Das Inflight-Entertainment der GulfAir ist ebenfalls nahöstlich gefärbt. Zuerst geht es eigentlich ganz normal los, mit einer alten Folge von “Two and a half men”, noch mit einem schon reichlich abgehalfterten Charlie Sheen. Dann eine müde Folge der Serie “Modern Family”. Und schließlich eine Serie, die so langweilig ist, dass ich sie sofort vergesse. Nach dem Essen geht es weiter mit “Just for Laughs”, der südafrikanischen Version von “Versteckte Kamera”, nur viel lustiger.

Normalerweise werden zu den kurzen Episoden kleine Musikstücke eingespielt und Gelächter aus der Dose. GulfAir hat sich aber zu etwas total Innovativem entschlossen. Die Tonspur wurde ersetzt durch einen Herrn, der in Arabisch singt, klangvoll, langgezogen und a cappella. Es ist sicherlich keiner, aber für das ungeübte Ohr (so wie meines) hört es sich an, wie der stundenlange Ruf des Muezins. Das korrespondiert mit den Szene aus Kanada, England oder sonst irgendwo im industrialisierten Westen aber so was von gar nicht. Da könnte man ebenso zu den Bildern einer Straßenszene in Dubai eine fesche niederbayerische Blasmusik einspielen. Werde das bei Gelegenheit GulfAir mal vorschlagen.
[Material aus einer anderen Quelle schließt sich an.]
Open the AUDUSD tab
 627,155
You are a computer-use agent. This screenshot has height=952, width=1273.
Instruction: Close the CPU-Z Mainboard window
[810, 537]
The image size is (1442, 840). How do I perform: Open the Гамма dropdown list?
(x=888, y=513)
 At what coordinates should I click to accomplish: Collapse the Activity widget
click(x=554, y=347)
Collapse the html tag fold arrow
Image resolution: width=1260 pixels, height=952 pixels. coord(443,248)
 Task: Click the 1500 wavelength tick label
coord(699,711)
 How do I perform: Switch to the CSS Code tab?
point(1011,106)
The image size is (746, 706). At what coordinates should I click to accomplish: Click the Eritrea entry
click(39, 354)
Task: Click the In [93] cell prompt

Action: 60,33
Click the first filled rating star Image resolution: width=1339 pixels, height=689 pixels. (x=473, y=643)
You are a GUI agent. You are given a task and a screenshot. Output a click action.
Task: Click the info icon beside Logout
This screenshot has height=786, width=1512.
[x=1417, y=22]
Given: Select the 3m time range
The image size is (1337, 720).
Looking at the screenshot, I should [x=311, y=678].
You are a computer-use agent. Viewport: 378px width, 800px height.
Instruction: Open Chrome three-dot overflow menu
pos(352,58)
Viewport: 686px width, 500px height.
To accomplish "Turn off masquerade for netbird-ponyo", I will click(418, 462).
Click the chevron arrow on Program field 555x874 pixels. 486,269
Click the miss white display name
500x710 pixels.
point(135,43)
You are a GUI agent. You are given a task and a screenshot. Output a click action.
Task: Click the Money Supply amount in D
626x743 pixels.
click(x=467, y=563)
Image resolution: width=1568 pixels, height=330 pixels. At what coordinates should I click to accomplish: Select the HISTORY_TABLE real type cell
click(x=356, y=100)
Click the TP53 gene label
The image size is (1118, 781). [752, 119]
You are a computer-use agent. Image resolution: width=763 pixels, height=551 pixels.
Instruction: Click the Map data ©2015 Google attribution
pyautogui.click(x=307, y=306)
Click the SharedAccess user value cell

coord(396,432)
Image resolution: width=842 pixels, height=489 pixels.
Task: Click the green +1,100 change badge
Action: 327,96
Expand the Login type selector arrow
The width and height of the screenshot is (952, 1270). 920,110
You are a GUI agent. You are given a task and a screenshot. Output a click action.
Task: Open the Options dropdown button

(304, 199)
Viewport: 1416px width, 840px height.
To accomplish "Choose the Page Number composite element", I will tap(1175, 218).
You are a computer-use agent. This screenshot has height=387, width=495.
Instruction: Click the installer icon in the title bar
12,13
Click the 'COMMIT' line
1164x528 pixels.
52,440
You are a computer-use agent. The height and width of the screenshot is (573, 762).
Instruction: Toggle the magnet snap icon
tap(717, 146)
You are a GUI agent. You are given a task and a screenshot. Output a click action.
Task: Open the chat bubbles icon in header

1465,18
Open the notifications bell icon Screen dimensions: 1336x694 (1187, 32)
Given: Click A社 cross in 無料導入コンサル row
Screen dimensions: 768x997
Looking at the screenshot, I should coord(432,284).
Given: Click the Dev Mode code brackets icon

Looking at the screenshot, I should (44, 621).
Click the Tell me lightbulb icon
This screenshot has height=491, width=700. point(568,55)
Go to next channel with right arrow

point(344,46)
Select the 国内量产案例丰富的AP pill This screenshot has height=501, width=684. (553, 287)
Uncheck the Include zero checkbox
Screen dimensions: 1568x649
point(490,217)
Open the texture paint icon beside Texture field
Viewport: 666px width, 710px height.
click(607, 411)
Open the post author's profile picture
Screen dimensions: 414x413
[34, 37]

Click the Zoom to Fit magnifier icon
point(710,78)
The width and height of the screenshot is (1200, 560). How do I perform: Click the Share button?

Später trabe ich durch die Konsumanlagen des Flughafens, wo sich Boss-Parfüme, Apple Ipads und Johnny Walker Black Label stapeln. Es ist der Fußgängerzoneneffekt, der wie in einer beliebigen deutschen Stadt dazu führt, dass ich nicht mehr weiß, wo ich bin. Die acht Drogerieketten, den Elektro-Großmarkt, die Buchhallen und die trashigen Filialen der Schnellbäcker sind das Standardinventar von Dejavuhausen. Dann sehe ich neben zwei der Starbucks-Klonen das Chill-Out-Area des Bahreiner Flughafens, ein komplettes Beduinenzelt, innen mit Kissen und Decken ausgestattet. Darauf liegen, lesen und lümmeln zahlreiche Herren. Es gibt sie also doch noch, die Unterschiede.